Load-bearing premise
The slow regulatory variable integrates recent alignment states and feeds this back to alignment decisions in a manner that produces the reported non-Markovian signatures without further unstated rules.
What would settle it
If the hysteresis and memory-dependent loop areas disappear when the slow variable is removed or its integration time is set to zero, while other dynamics remain, that would confirm the role of the internal feedback.
Figures
read the original abstract
Collective motion in active matter is usually modelled through instantaneous local alignment, where each agent updates its heading from the current configuration of its neighbours. Many biological and engineered agents, however, possess internal regulatory variables that evolve more slowly than alignment itself and can store information about past alignment states. We introduce a minimal two-timescale model in which each agent carries a fast perceptual register and a slow regulatory variable. The fast register encodes the instantaneous tendency to align with neighbouring headings, while the slow variable integrates recent alignment and feeds back into subsequent alignment decisions. The internal dynamics are formulated using a GKSL-derived Bloch representation, used only as a positivity-preserving effective description of bounded two-state variables; no microscopic quantum dynamics is assumed. The model reduces to Vicsek-type alignment in the fast-relaxation, weak-feedback limit, but shows distinct behaviour when slow feedback is active. Simulations reveal slow-fast relaxation, feedback-induced hysteresis, finite memory-dependent loop area, and non-monotonic coordination between collective order and regulatory tone. These results show how effective non-Markovian collective motion can emerge from local internal feedback.
Editorial analysis
A structured set of objections, weighed in public.
Referee Report
Summary. The manuscript introduces a minimal two-timescale model for collective motion in which each agent has a fast perceptual register encoding instantaneous alignment tendency and a slow regulatory variable that integrates recent alignment states and feeds back into alignment decisions. Internal dynamics use a GKSL-derived Bloch representation solely as a positivity-preserving effective description of bounded variables. The model reduces to Vicsek-type alignment in the fast-relaxation, weak-feedback limit but simulations show slow-fast relaxation, feedback-induced hysteresis with memory-dependent loop area, and non-monotonic coordination between collective order and regulatory tone, indicating emergence of effective non-Markovian collective motion from local internal feedback.

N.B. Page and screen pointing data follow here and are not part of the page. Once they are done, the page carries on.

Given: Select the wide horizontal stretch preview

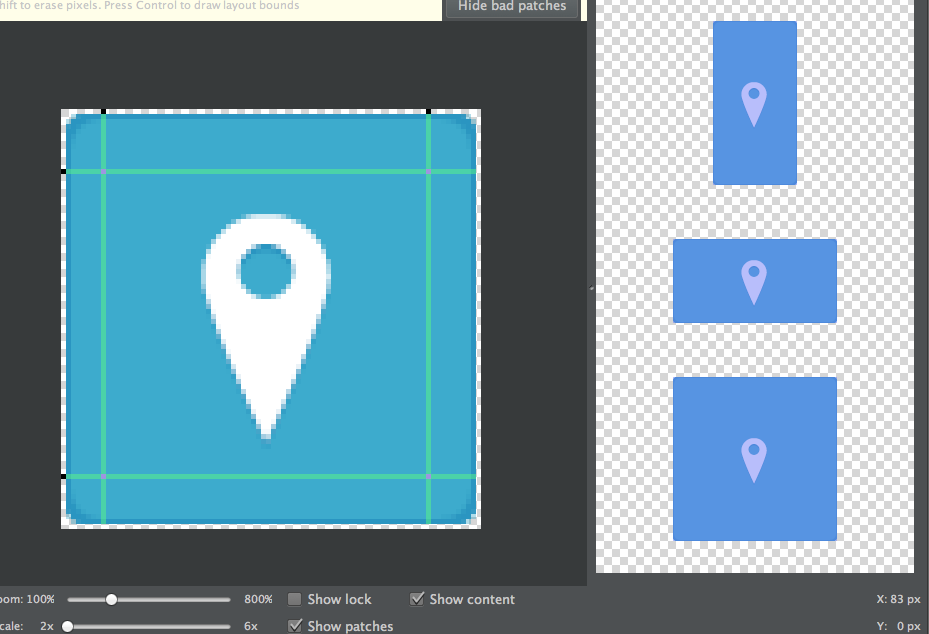Looking at the screenshot, I should pos(755,281).
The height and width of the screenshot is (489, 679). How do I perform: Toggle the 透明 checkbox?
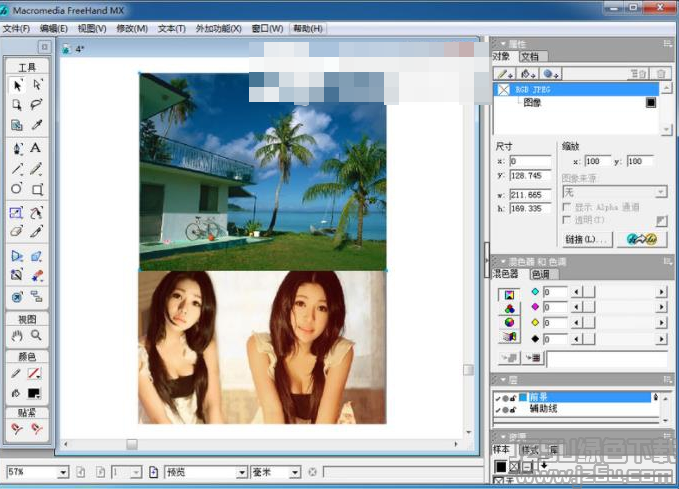click(567, 219)
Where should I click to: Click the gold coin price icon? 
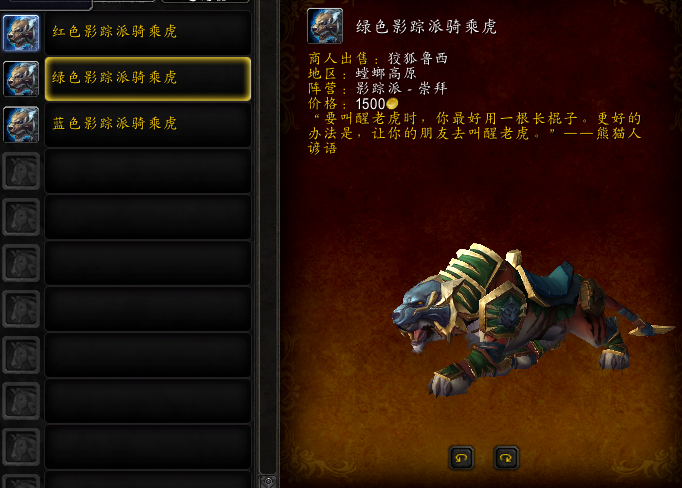click(x=392, y=104)
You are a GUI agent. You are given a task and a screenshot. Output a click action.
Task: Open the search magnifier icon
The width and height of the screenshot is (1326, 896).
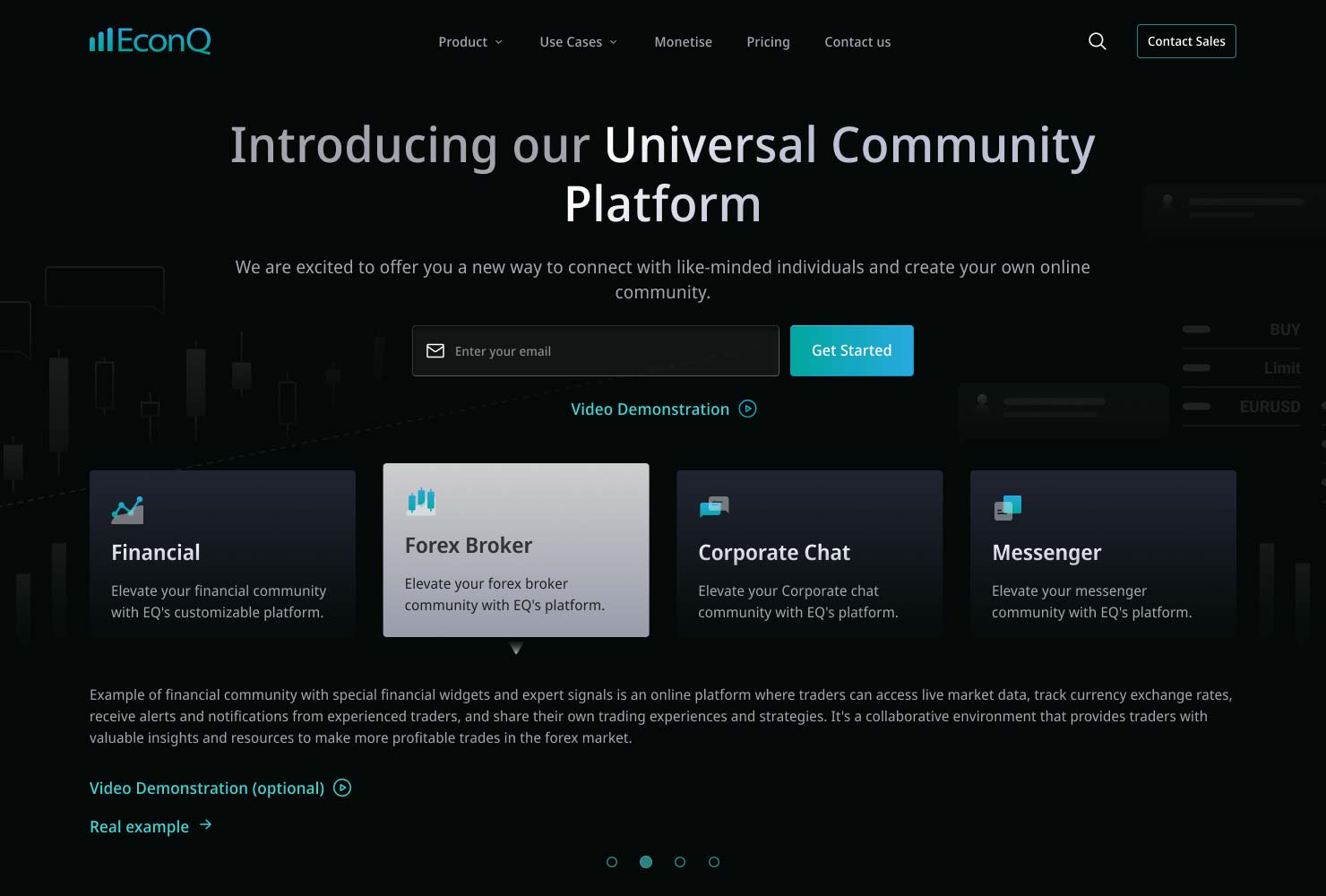[x=1097, y=41]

Significance. If the reported behaviors prove robust, the work would be significant for active matter by showing how internal regulatory variables can generate memory effects and non-Markovian signatures without explicit long-range or history terms, extending standard Vicsek models in a controlled way. The explicit reduction to Vicsek in the appropriate limit is a clear strength, as it is a direct consequence of the stated equations rather than a fitted outcome. The Bloch representation choice for effective bounded dynamics is a reasonable modeling device.
major comments (2)
- Abstract, paragraph describing the two-timescale model: the central claim that the slow regulatory variable's integration of recent alignment states plus feedback produces effective non-Markovian signatures (hysteresis, finite memory-dependent loop area, non-monotonic order-regulatory coordination) requires the precise update rules, coupling function, and normalizations in the GKSL-derived Bloch map to be specified; without them it is unclear whether these behaviors are generic to local internal feedback or artifacts of particular implementation choices.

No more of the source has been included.